Most states have their elections for governor and the legislature in even numbered years, primarily during the mid-term of the presidential cycle.
And then you have the oddballs that handle their state electoral business in odd numbered years.
Kentucky, Mississippi, and Louisiana vote for state officials the year before the presidential election while Virginia and New Jersey hold their state races the year after.
2017 should have been a year where the voters get to take off from their civic duty after three straight years (US Senate and Congress in 2014, Governor and the Legislature in 2015, and President, US Senate, and Congress in 2016).
But we will be hitting the polls again this fall. At least we are suppose to be hit the polls, though nobody is overly optimistic about a respectable statewide turnout.
John Kennedy’s election as US Senator in last December’s runoff triggered a special election to fill the remaining two years and change on his term (first assistant treasurer Ron Henson succeeded Kennedy in December and will hold the office until a replacement is elected).
Another special election was called for the Public Service Commission in the 13 parish Baton Rouge-Lafayette district vacated by Scott Angelle, who took a job in the Trump Administration, though that is unlikely to add to the abysmal projected voter participation statewide.
And then there is the big one: the race for Mayor of New Orleans.
Brawl About the Election Date: The League of Women Voters Trumps Landrieu
Since 1990, elections for mayor were held in February and March.
One day I am going to have to research what geniuses crammed major elections in New Orleans in the midst of Mardi Gras and create a “Bad Idea Award” in his or her honor. Between the logistical issues, voter access problems (or put another way, civil rights), and the distraction of giant papier mache and canvas floats rolling down the city’s major thoroughfares, you’d swear the powers that be didn’t want people to actually vote.
The League of Women Voters decided to do something about this absurdity of democracy, and pushed the legislature and the city to move the date back to the fall, when most voters are accustomed to casting ballots.
Everything was fine with this sensible shift in election dates until Mayor Mitch Landrieu decided to delay the change until after his term ended.
The League wasn’t buying it and speculated to the press that city’s tricentennial celebration may have something to do with the renege on the election dates.
Perhaps “His Honor” did not want to share the stage with a future “Her Honor,” since a new mayor will have been elected months before the event. To their credit, the League “insisted”, persisted and prevailed. Good for them.
And if the outgoing mayor feels a bit awkward having to work into his production the incoming mayor then he will have had a small taste of what many people have experienced during his tilting at statues and ignoring of crime spree.

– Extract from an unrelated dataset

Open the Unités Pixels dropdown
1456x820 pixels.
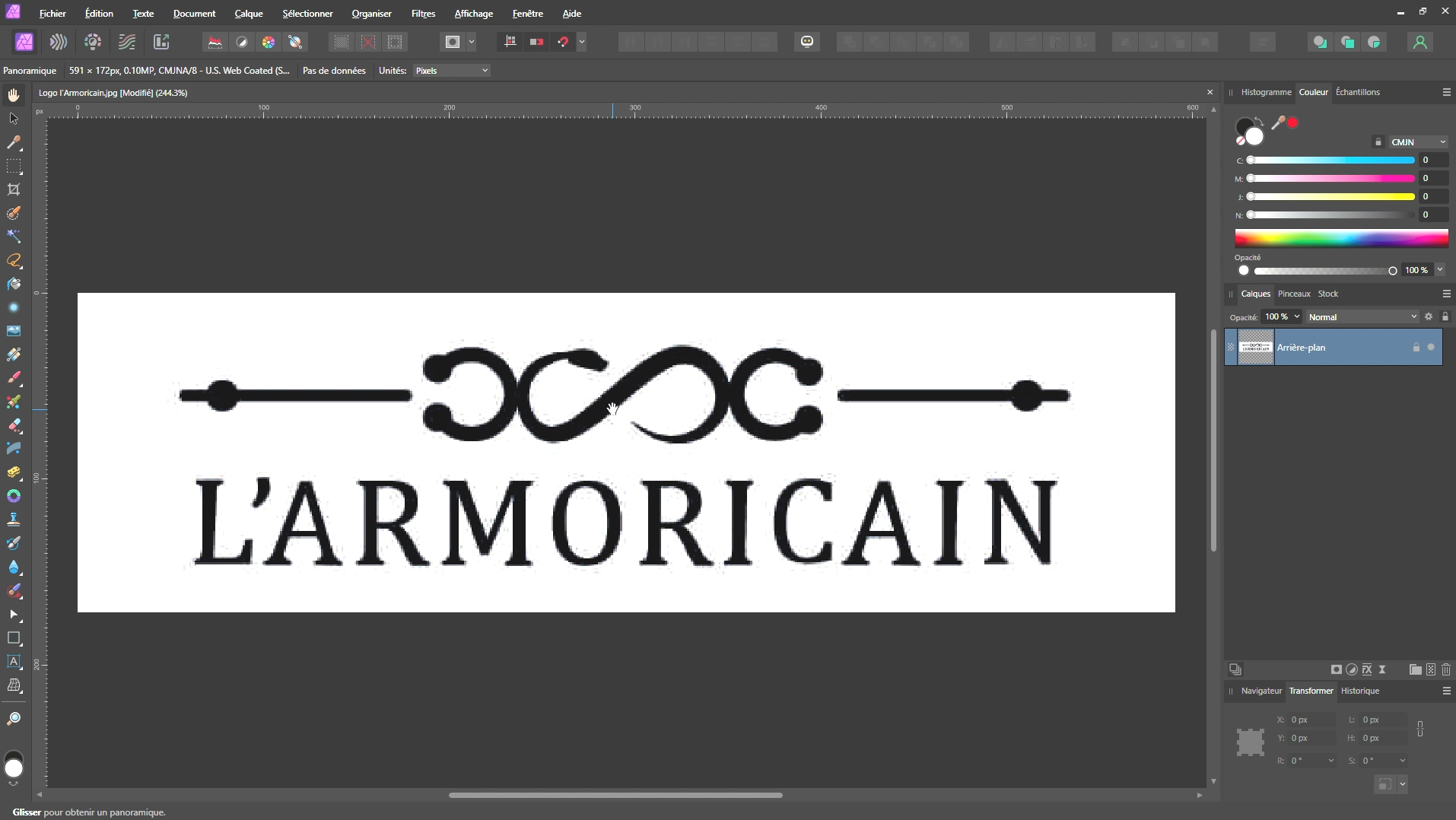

A Missed Opportunity for the Democrats
Seven candidates entered the field for state treasurer: four Republicans, one Libertarian, one Independent, and one Democrat. In ordinary circumstances that would be a positive development, practically assuring the Democrats a spot in a runoff election.
However, the lone representative of the party is not a strong contender, Derrick Edwards, who finished in 8th place for US Senator last year with 51,774 votes. Edwards garnered a vote share of 2.68% and trailed the 7th place candidate (a guy named David Duke) by a few thousand votes.
You don’t need to have attended Ed Renwick’s Institute of Politics to appreciate Derrick Edwards’ chances of success.
After bowing out of a campaign for mayor he was expected to make, Democratic state representative Walt Leger was rumored to be considering a last second jump to the treasurer’s race.
I was shocked when Leger didn’t leap.
As Leger’s base will be contributing a disproportionate share of the vote statewide due to the city elections and as the mayor’s race is expected to go to a runoff, Leger would have had a political gale blowing to his back. Even in a state that’s not that friendly to Democrats, the termed out legislator would have enjoyed very favorable political terrain.
At a minimum a significant Democratic campaign could have bolstered their operation and potentially polished their brand. With no US Senate seat up in 2018 and Louisiana’s 5 to 1 Republican majority in the house delegation safe, this would have been a valuable political exercise before Governor John Bel Edwards’s re-election campaign in 2019.
But the Louisiana Democrats decided to effectively pass on this golden opportunity to demonstrate that they have something going beyond the governor’s mansion and isolated urban pockets scattered across the state.
It’s not an encouraging omen for their party.